In this tutorial, we are going to learn how to create a Virtual Machine, and go over some basic features. Let’s start with choosing a Windows Server under the Recommended (or Operating Systems) category. We’ll be using the Windows Server 2012 R2 Datacenter.
You might also notice that there is support for certain Linux distributions, as well, which is super handy 🙂
Now, on to the configurations. These are up to you to choose, but the defaults would be good enough for the purposes of this demo. Just for reference, I’ve chosen a single core, 3.5GB SSD for storage.
After the VM has been created, click on the connect button. A download should start. Open it, and when prompted, log in with the same credentials used when creating the VM. Voilà! You should get a cool new VM you can play around with.

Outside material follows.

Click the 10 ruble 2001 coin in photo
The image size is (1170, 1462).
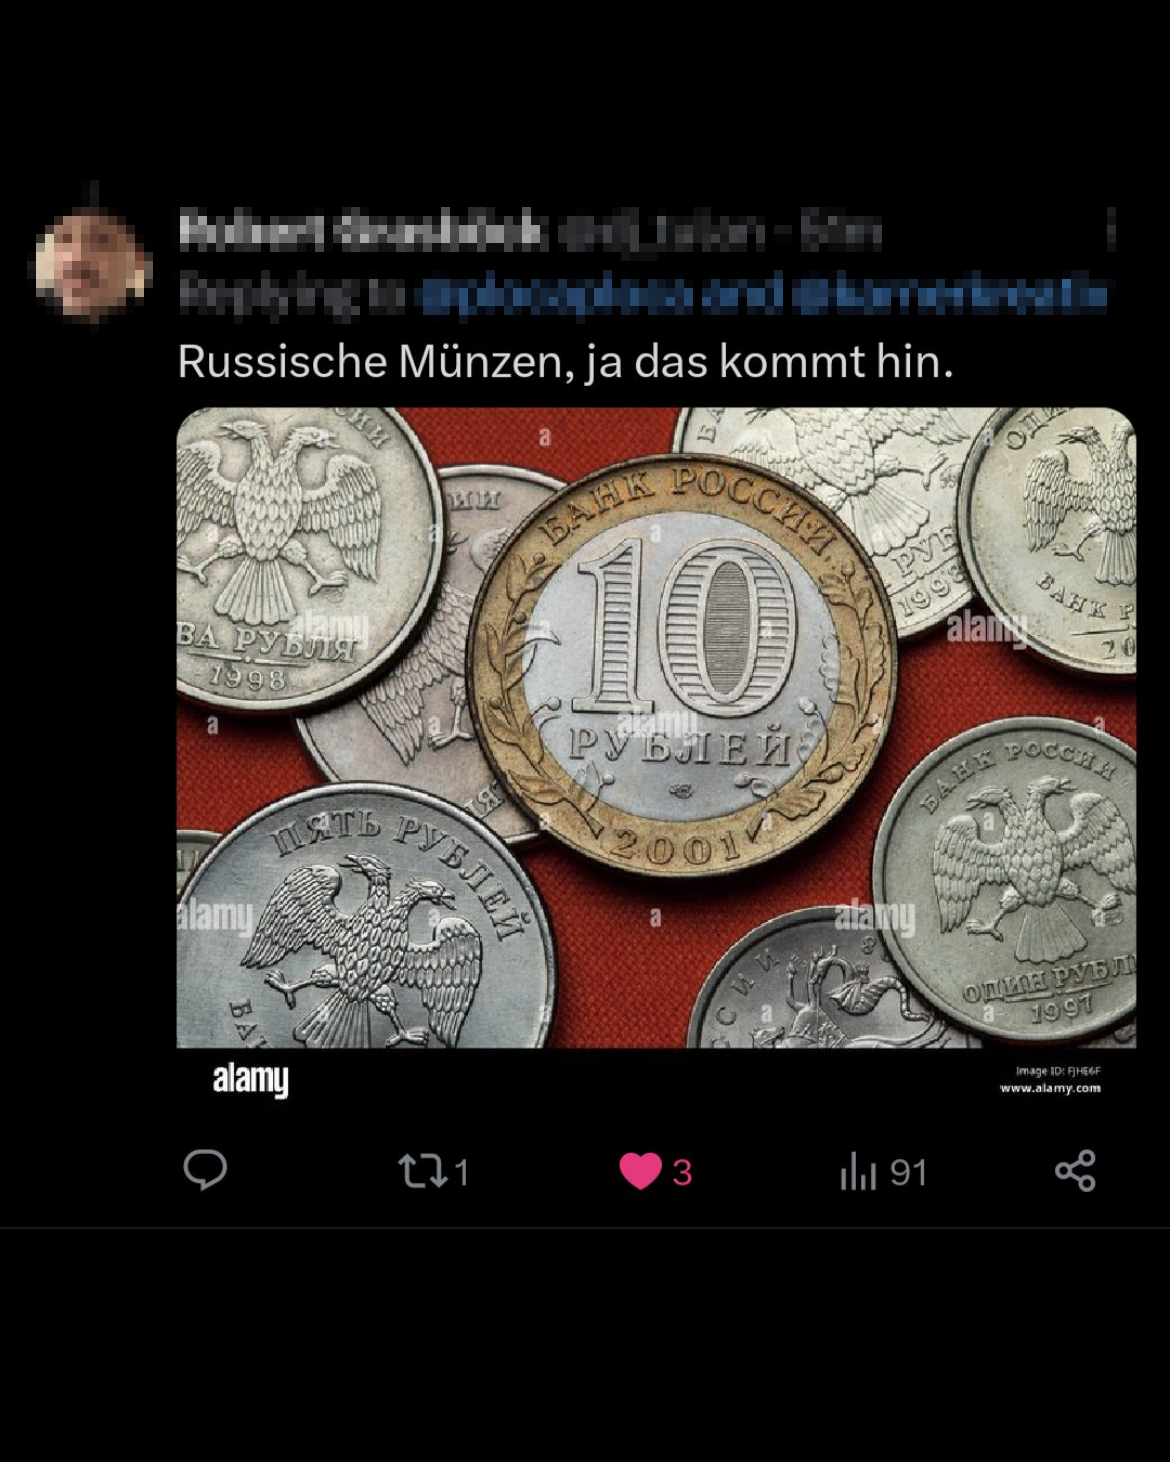tap(683, 666)
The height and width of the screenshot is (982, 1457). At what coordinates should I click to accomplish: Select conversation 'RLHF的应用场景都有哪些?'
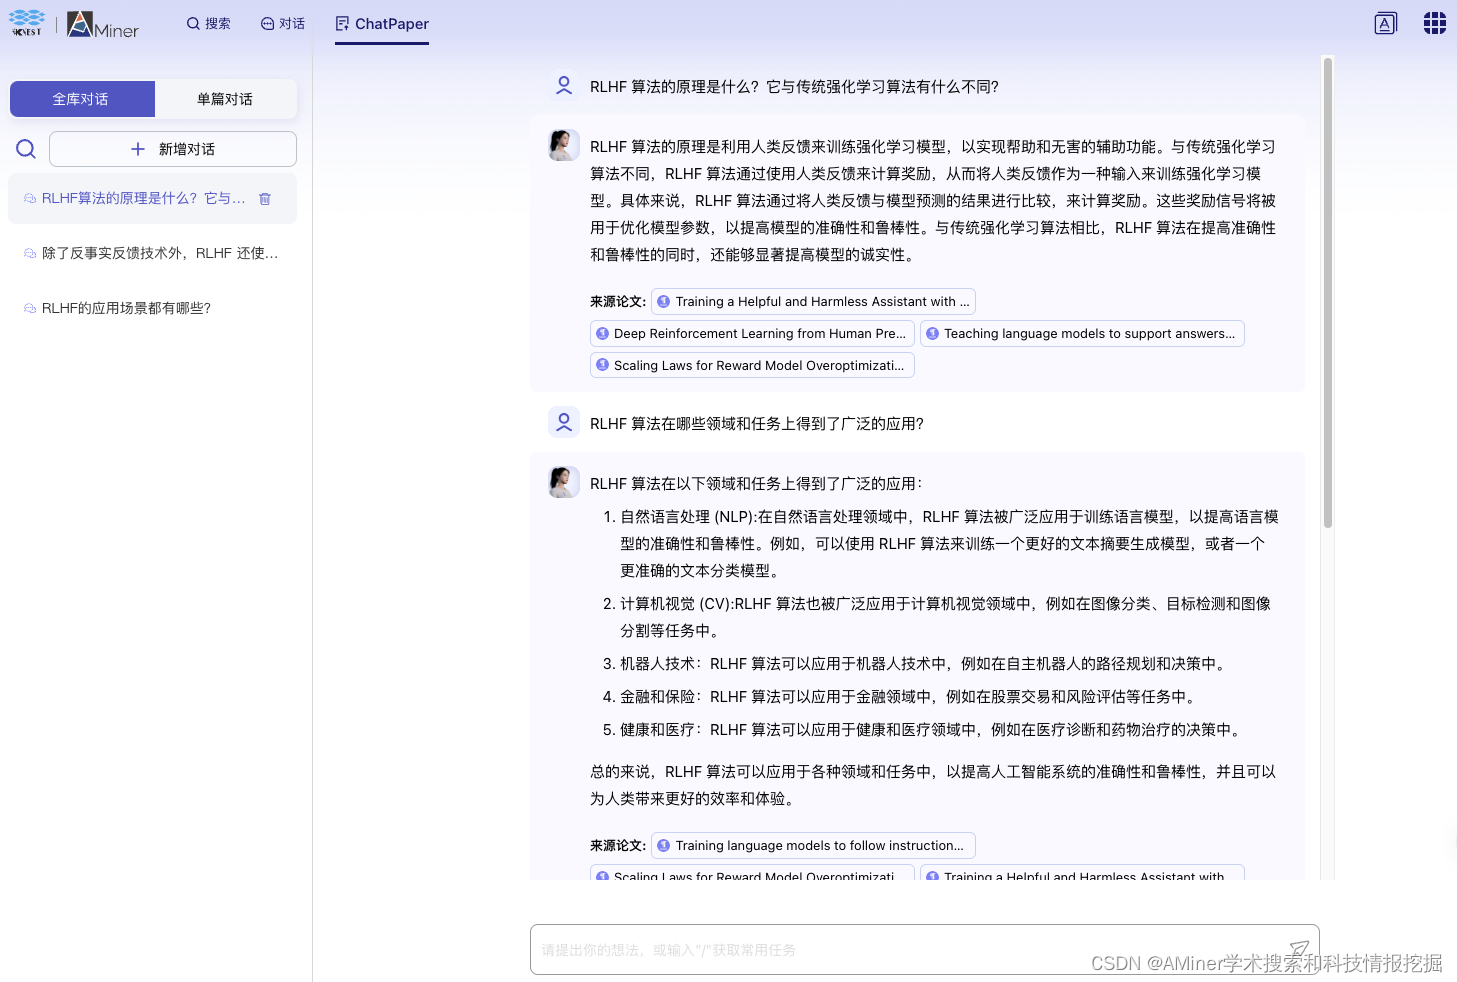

I’m going to talk a little bit about monitoring your VM, and how you can leverage that to optimize your costs for disk space. Head over to Monitoring –> Metrics, and select Percentage CPU. You can see that I’ve barely used any of my available storage (this is, of course, an extremely low percentage because I barely touched my VM).

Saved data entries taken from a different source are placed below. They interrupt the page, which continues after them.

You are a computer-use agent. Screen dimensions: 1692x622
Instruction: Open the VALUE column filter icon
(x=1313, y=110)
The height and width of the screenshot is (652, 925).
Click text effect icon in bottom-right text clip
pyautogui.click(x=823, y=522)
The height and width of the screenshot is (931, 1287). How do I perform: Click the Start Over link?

Here’s where you can make a decision to scale down your chosen disk space (and consequently, pay less), based on how much of it is actually being utilized.

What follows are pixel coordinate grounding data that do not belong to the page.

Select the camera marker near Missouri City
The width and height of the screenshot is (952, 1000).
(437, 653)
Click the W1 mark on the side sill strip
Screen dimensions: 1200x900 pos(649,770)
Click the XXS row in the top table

On the same note, another useful feature that you could take advantage of is to trigger alerts in events of abnormally high CPU usage (i.e., exceeding a certain threshold). Go to Monitoring –> Alert rules. As an example, let’s say I want to be alerted whenever CPU usage > 50% over the last 5 minutes:
As you can see, there are lots of features you can explore in the Azure portal that allows you to make the best decisions with regards to customizing your VM to suit your needs.